Настя улыбалась так ослепительно, что у Высокова сжималось сердце, когда он смотрел на нее. Вероятно, она что-то видела в его глазах и от его взгляда смущалась и улыбалась еще прекраснее. Они разговаривали, увлеченные друг другом, потом танцевали… Свечи на столе догорали, вечер таял, благоухали алые розы в стеклянной вазе, сквозь плотные шторы пробивались полоски лимонного света уличных фонарей.
Девушка взглянула на часы и вздохнула:
– Ровно через пятнадцать минут карета превратится в тыкву.
– Как? – не поверил Владимир Васильевич. – Уже полночь? Не может быть, ведь только что пришли! Ну что делать?
Он не стал упрашивать ее остаться еще, подозвал официанта, мельком взглянул на счет и рассчитался. Официант вынул из вазы букет роз, стряхнул воду со стеблей, протер их бумажной салфеткой, а потом завернул в тканевую.
– Будем рады видеть вас еще. Вы ведь у нас первый раз.
– Второй, – одновременно, не сговариваясь, произнесли Высоков и Настя.
И засмеялись.
Они вышли на Невский, и почти сразу рядом с ними остановилось такси. Высоков открыл дверь, усадил девушку в салон и протянул водителю пятитысячную:
– Отвезите девушку до дома, но только осторожно, а то я номер ваш запомнил.
– Владимир Васильевич, вы очень много дали! – попыталась остановить его Настя.
– Я сдачу дам, – повернулся к ней водитель, – сколько скажете, столько и дам.
– А я проверю, – кивнул ему Высоков, а девушке сказал: – Позвоните, когда доберетесь.
Машина отъехала, Владимир Васильевич увидел, как обернулась его новая знакомая и помахала ему рукой. В ответ он помахал тоже. Тут, как по сигналу, рядом остановилась еще одна машина.
Он сел на переднее сиденье.
– На Васильевский, – произнес устало.
На самом деле он не устал, ему хотелось, чтобы этот вечер продолжался и никогда не заканчивался – лучший вечер в его жизни.
Добрался он быстро, вошел в квартиру и стал ожидать звонка. Но его не было. Высоков включил телевизор. На экране разворачивались ужасные действия: зомби бились с вампирами… Хотел сменить канал и тут же услышал сигнал своего мобильного, который он почему-то забыл в кармане пальто. Бросился в прихожую и ответил.
– Я только что вошла, – прозвучал нежный голос девушки, – таксист довез меня за тысячу, так что четыре верну вам при первой же встрече. А вообще спасибо вам за сказочный вечер: у меня в жизни никогда такого не было.
Высоков положил телефон на стол, взглянул на экран. Зомби разваливались на куски, а вампиры превращались в черную пыль.
– Эх, ребята, – вздохнул Владимир Васильевич, продолжая глядеть на телевизионный экран, – мне бы ваши проблемы.

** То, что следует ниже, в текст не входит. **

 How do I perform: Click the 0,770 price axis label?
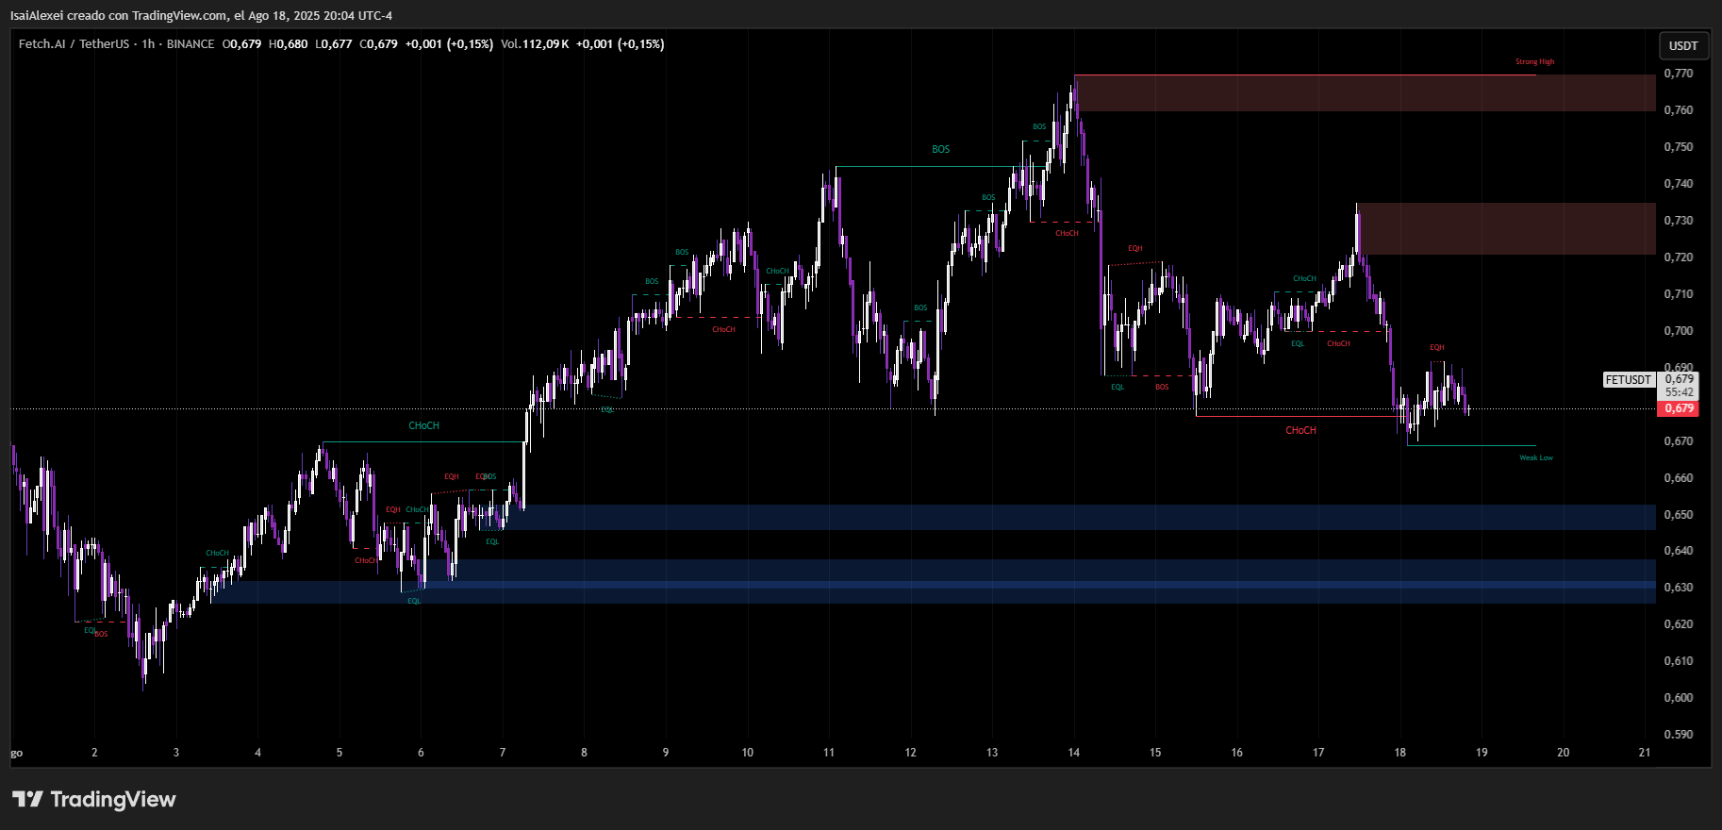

В эту ночь он долго не мог заснуть. Лежал, смотрел в темный потолок и вспоминал Настю: как она говорит, улыбается, смотрит на него. Вспоминал то, что она рассказала о себе, и придумывал, как бы увидеть ее еще раз.

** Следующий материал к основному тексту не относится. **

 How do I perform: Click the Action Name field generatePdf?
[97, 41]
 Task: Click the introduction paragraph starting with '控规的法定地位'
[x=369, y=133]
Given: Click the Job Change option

Ей двадцать три года, родилась в Приднестровье, в семье военного, правда, он уже не служил, когда российскую часть вывели, он не поехал со всеми, потому что в России у них не было ничего. На аренду самого дешевого жилья денег тоже не имелось, а в Молдавии у них оставался дом. Отец занялся ремонтом квартир, потом перебрался в Москву, чтобы уже там заниматься тем же самым. Дома бывал редко, а когда мама выбралась к нему сама, оказалось, что у папы уже другая женщина… Настя окончила университет в Кишиневе, училась на кафедре романских языков, но работы на родине для нее не было, и потому она приехала в Петербург, чтобы устроиться переводчиком или гидом. Подробностями ее личной жизни Высоков, разумеется, не интересовался, понимая, что если бы у нее кто-то был, то любимый человек вступился бы за нее. Но она живет одна, следовательно, ее сердце свободно. Именно так и подумал Владимир Васильевич в радостном предвкушении продолжения такого приятного для него знакомства – даже более чем просто приятного.